→ Data:
________

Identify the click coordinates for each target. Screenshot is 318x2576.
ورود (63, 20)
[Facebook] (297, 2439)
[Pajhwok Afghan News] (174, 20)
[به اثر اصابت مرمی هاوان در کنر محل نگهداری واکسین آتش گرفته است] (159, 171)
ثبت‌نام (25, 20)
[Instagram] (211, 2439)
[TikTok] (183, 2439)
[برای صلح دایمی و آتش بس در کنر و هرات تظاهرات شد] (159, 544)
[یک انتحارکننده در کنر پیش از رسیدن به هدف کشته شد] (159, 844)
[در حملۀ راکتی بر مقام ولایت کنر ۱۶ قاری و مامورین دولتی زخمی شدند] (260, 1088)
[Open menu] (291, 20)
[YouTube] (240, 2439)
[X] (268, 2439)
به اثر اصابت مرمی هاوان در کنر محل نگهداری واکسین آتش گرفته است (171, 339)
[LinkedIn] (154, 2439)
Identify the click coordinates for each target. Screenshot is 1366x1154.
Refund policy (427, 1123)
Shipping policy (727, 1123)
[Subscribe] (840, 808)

________

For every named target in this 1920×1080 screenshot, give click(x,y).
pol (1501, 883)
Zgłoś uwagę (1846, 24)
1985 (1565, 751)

________

→ Work order: Check each line above for the string "اصابت" and copy every line that has it.

→ Output of the exercise:
[به اثر اصابت مرمی هاوان در کنر محل نگهداری واکسین آتش گرفته است] (159, 171)
به اثر اصابت مرمی هاوان در کنر محل نگهداری واکسین آتش گرفته است (171, 339)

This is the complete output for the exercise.